"""

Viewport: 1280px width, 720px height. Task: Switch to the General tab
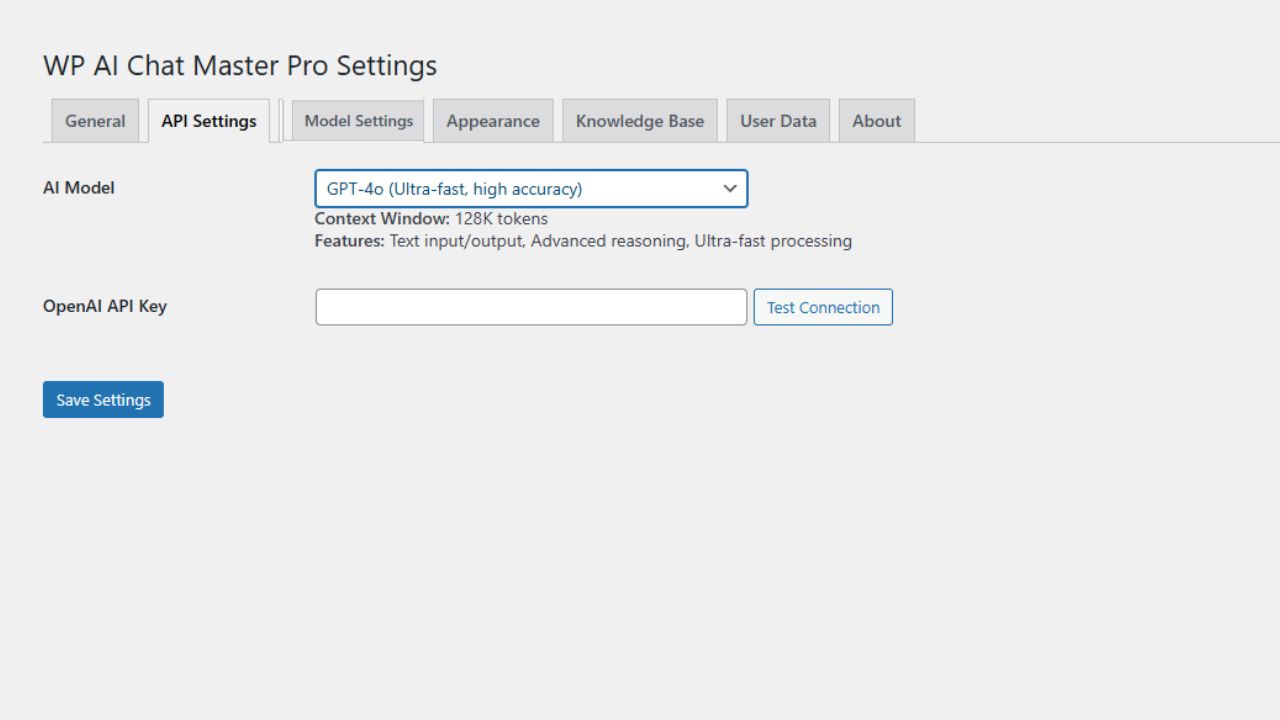tap(95, 121)
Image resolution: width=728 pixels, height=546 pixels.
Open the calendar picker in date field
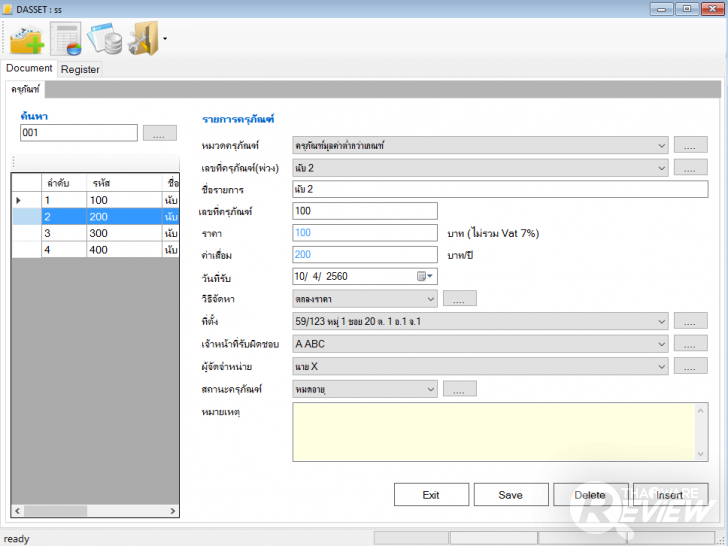point(424,277)
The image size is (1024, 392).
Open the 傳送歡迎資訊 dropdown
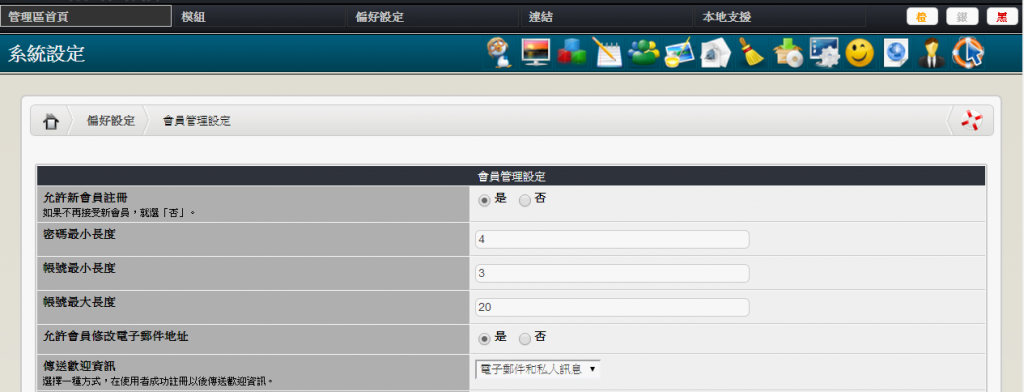click(537, 370)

"""

Rewrite all of the lines above, including the requests. Multiply each coordinate in the answers by 0.85 and round it to a whole number, rounding halves up. Leave every other number unchanged, and leave out the pictures.

**FINAL RESULT**
Viewport: 1280px width, 720px height. Task: Switch to the General tab
tap(81, 103)
Image resolution: width=728 pixels, height=546 pixels.
Open the calendar picker in date field
point(360,235)
The image size is (1024, 392).
Open the 傳送歡迎資訊 dropdown
click(456, 315)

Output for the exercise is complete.